Individual personality in people is a ‘given,’ but in my world, this clearly applies to wild animals as well. Some may only be known for a few hours, maybe a day, while others have shared their entire lives with those humans willing enough to be patient and observe. Here in Yellowstone this means animals like grizzly bears 264, 211 (aka “Scarface”), “Quad Mom,” and black bear “Roosy”, Bull elk #10, #6, or “Roman”, wolves 21M, 42F, 832 (aka, the “’06 Female”), 113M, 302M, #7F, the sandhill crane “Bent Toe,” and so many other unmarked bison, bighorn sheep, osprey, pronghorn, peregrine falcons, coyotes, bald eagles, etcetera. This is one of the great gifts that Yellowstone offers—a chance to connect with individuals from another species.

George studying elk
Sketching “Godzilla,” from a safe perch atop my vehicle. Photo by Brad Orsted.
bull elk
A good, old friend—Bull #10. We knew him for many years and got to watch him across great swaths of the year from growing his antlers (left) in May to reclining in all his majesty in early September.
They teach us about the world as seen through their eyes, smelled through their nostrils, heard through their ears and along the way, display their own brand of style, joy, displeasure, compassion, attitude, loyalty, fortitude, charm, bravery… and in turn, come to give us insights about our own lives.
"Scarface" grizzly bear sculpture
“Scarface” was a famous grizzly bear that roamed the Yellowstone Ecosystem far and wide for 25 years. Some believed him to have teleportation powers as he seemed be able to be in one corner of the Park one day and then in a completely different one the next. He regularly criss-crossed the roads and lent himself to many a photograph. Like other ‘regulars’ and residents, I knew “Scarface” well and hardly needed to see his facial scar or ‘lop-ear’ to recognize this old friend. These small models done of him are tributes to his “Veteran Traveler” status (left) and his seeming thoughtful and complicit mingling with the public in “Lamar Contemplation” (right).

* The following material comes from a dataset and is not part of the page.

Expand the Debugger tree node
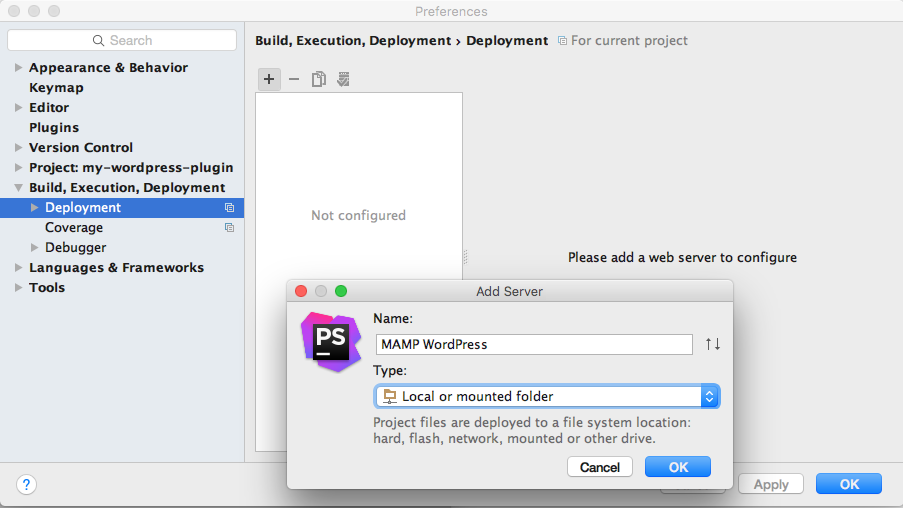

I think Henry Beston stated it well when he wrote: “We need another and a wiser and perhaps a more mystical concept of animals. Remote from universal nature, and living by complicated artifice, man in civilization surveys the creature through the glass of his knowledge and sees thereby a feather magnified and the whole image in distortion. We patronize them for their incompleteness, for their tragic fate of having taken form so far below ourselves. And therein we err, and greatly err. For the animal shall not be measured by man. In a world older and more complete than ours they move finished and complete, gifted with extensions of the senses we have lost or never attained, living by voices we shall never hear. They are not brethren, they are not underlings; they are other nations, caught with ourselves in the net of life and time, fellow prisoners of the splendour and travail of the earth.” 

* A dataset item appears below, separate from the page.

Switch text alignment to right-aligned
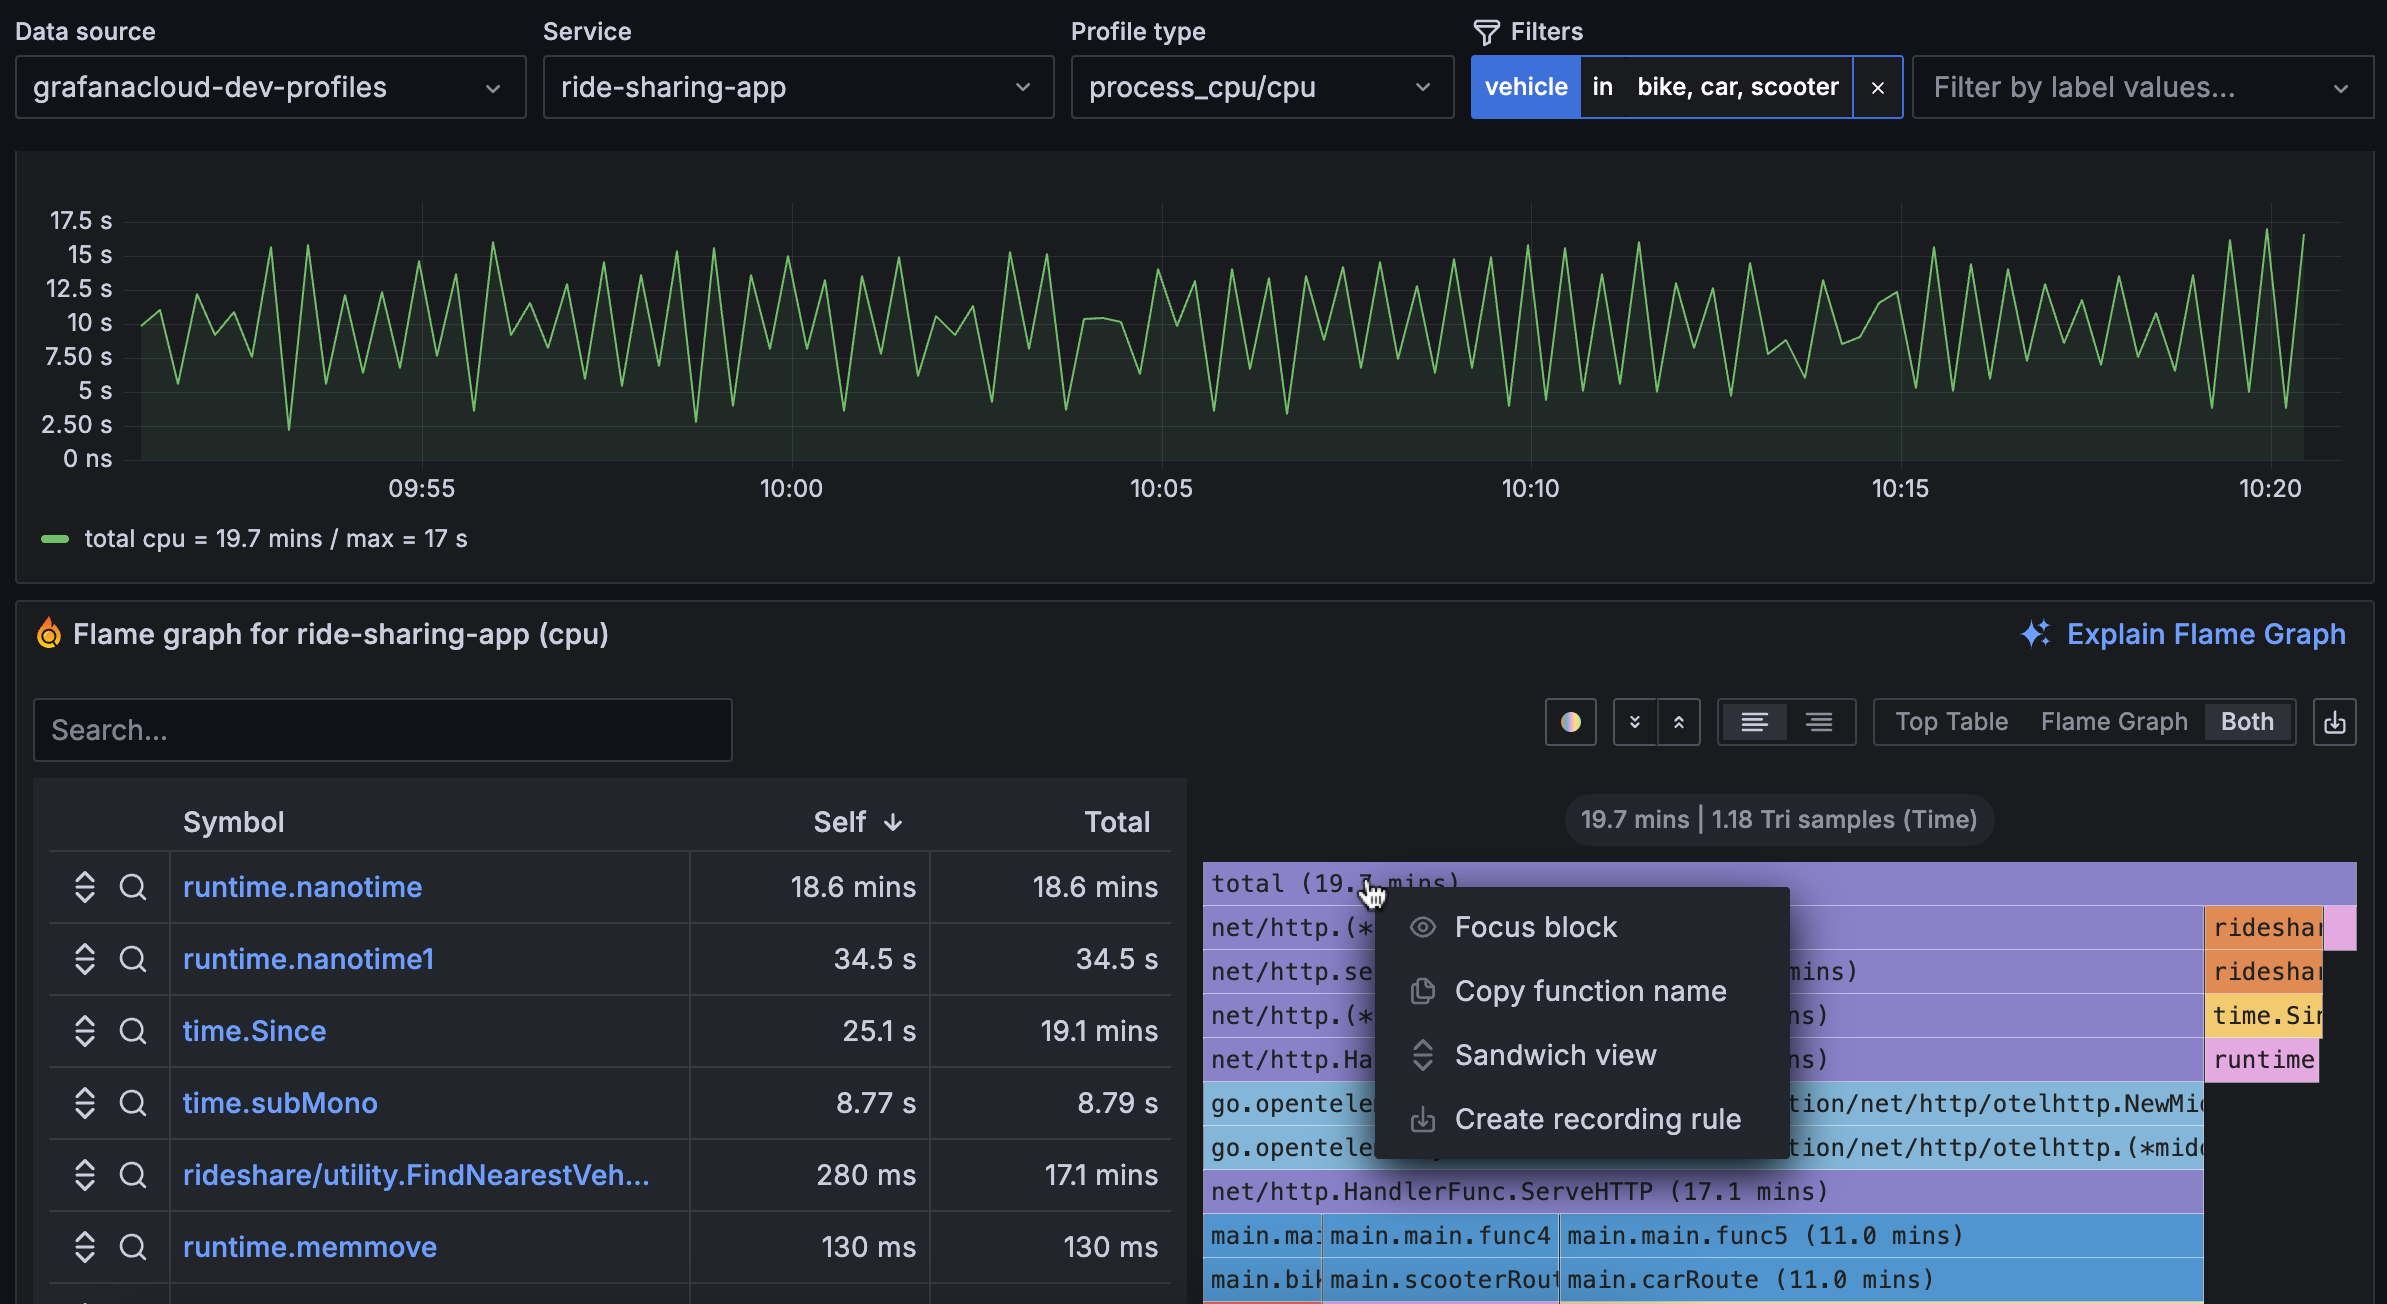Viewport: 2387px width, 1304px height. point(1819,721)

George Bumann wildlife sculpture collage
Clockwise from top-left: “The White Lady” alpha female of the Yellowstone Canyon Pack, a resident bull bison, “Like A Rock” that I had the pleasure to knowing one spring, “Brutus,” the star of Montana Grizzly Encounter’s education center near Bozeman, Montana, the “’06 Female” aka 832F alpha female of the Lamar Canyon Wolf Pack, “The Matriarch” bison who led a small band of younger bison near our house in the winter of 2010, “Something in the Air,” of a well known female grizzly from the Fishing Bridge area of Yellowstone and “Yoga Bear” observed one late autumn following wolf packs and taking their kills through Christmas time and almost into New Years before denning.

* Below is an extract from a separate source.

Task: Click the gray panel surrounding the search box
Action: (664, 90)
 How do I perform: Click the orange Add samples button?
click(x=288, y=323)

As a scientist, I was trained to study animals without anthropomorphizing (attributing human characteristics to animals). As an artist however, I find that anthropomorphizing is a powerful, if not essential tool for understanding the possibilities in wild creatures and ourselves. To me, studying these old friends helps to go beyond the field guide, to go deeper than the surface-level view, as a way to see the world from a particular animal’s unique perspective. The more I study these animals the more I realize there is to learn…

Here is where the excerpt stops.